In 2015, NLNG reported a 36.6% drop in its revenue due to declining oil and gas prices (US$6.84 billion in 2015, US$10.8 billion in 2014). 2015 was the year that NLNG reached the threshold of US$85 billion of LNG exports in 15 years of business.

In July 2016, Tony Attah was named managing director and CEO of Nigeria LNG. He replaced Babs Omotowa who led the company for 5 years and returned to Shell International in the Hague, Netherlands, after his departure. In August 2016, Shell declared Force majeure on most of its feed gas to the facility after a gas leak on Shell's Eastern Gas Gathering System (EGGS-1), but production kept going thanks to alternative sources of gas supplies.

In July 2021, the board of directors appointed Philip Mshelbila as the new Managing Director and Chief Executive Officer of the company. He took over from Tony Attah who was appointed by the board in July 2016.

In February 2022, the board of directors appointed Olalekan Olufemi Ogunleye as the new deputy managing director of the company. He took over from Sadeeq Mai-Bornu who was appointed by the board in April 2016.

== Operations ==
Nigeria LNG Limited is jointly owned in the following proportions: Nigerian National Petroleum Corporation (NNPC) owns 49%, Shell Gas B.V. owns 25.6%, Total LNG Nigeria Ltd owns 15% and Eni International owns 10.4%.

Nigeria LNG Limited operates six liquefaction units (LNG trains) producing 22 million tonnes per year of LNG. This amounts to roughly 10% of the world's LNG consumption. Trains 1, 2 and 3 have production capacities of 3.2 million tonnes per year, whilst trains 4, 5 and 6 have capacities of 4.1 million tonnes per year each.

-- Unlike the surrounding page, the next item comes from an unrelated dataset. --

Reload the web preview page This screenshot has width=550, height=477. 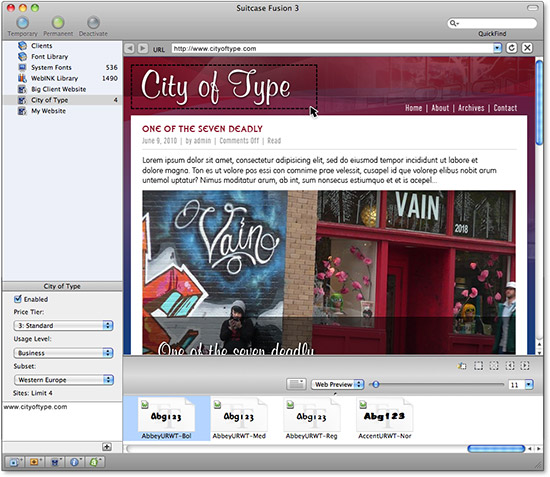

The base project (Trains 1 and 2) which cost US$3.6 billion, was financed by NLNG's shareholders. The third train (expansion project), including additional storage, cost US$1.8 billion and was funded by shareholders as well as reinvested revenue from the base project. The NLNGPlus project (Trains 4 & 5) cost US$2.2 billion and was funded with a combination of internally generated revenue and third party loans amounting to US$1.06 billion. Train 6 (NLNGSix project) cost US$1.748 billion, financing was handled by shareholders. The total cost of building six LNG trains was US$9.348 billion.

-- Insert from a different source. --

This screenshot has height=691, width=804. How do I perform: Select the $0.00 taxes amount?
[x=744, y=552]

The company has a wholly–owned subsidiary set up in 1989, Bonny Gas Transport (BGT) Limited, which provides shipping services for NLNG. BGT was set up in Bermuda with an ordinary equity holding from Nigeria LNG Limited and preferential equity holding from the sponsors, NLNG's shareholders.

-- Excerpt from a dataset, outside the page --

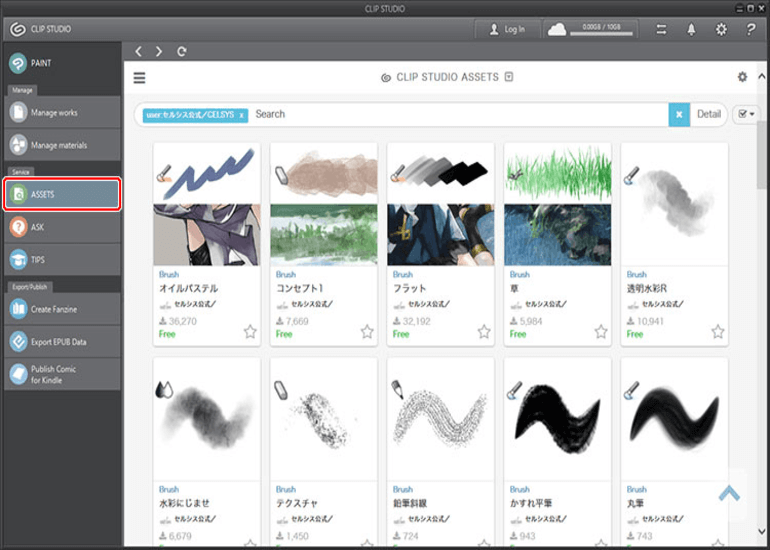The image size is (770, 550).
Task: Open the help question mark icon
Action: click(750, 29)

Another wholly owned subsidiary of Nigeria LNG Limited is Nigeria LNG Ship Manning Limited (NSML), which was set up in 2008 to give dedicated attention to providing, developing and managing high calibre personnel for NLNG's maritime business.

== Sponsorship ==
Nigeria LNG Limited (in partnership with the Nigerian Academy of Science and the Nigerian Academy of Letters) sponsors Nigeria Prize for Science and the Nigeria Prize for Literature.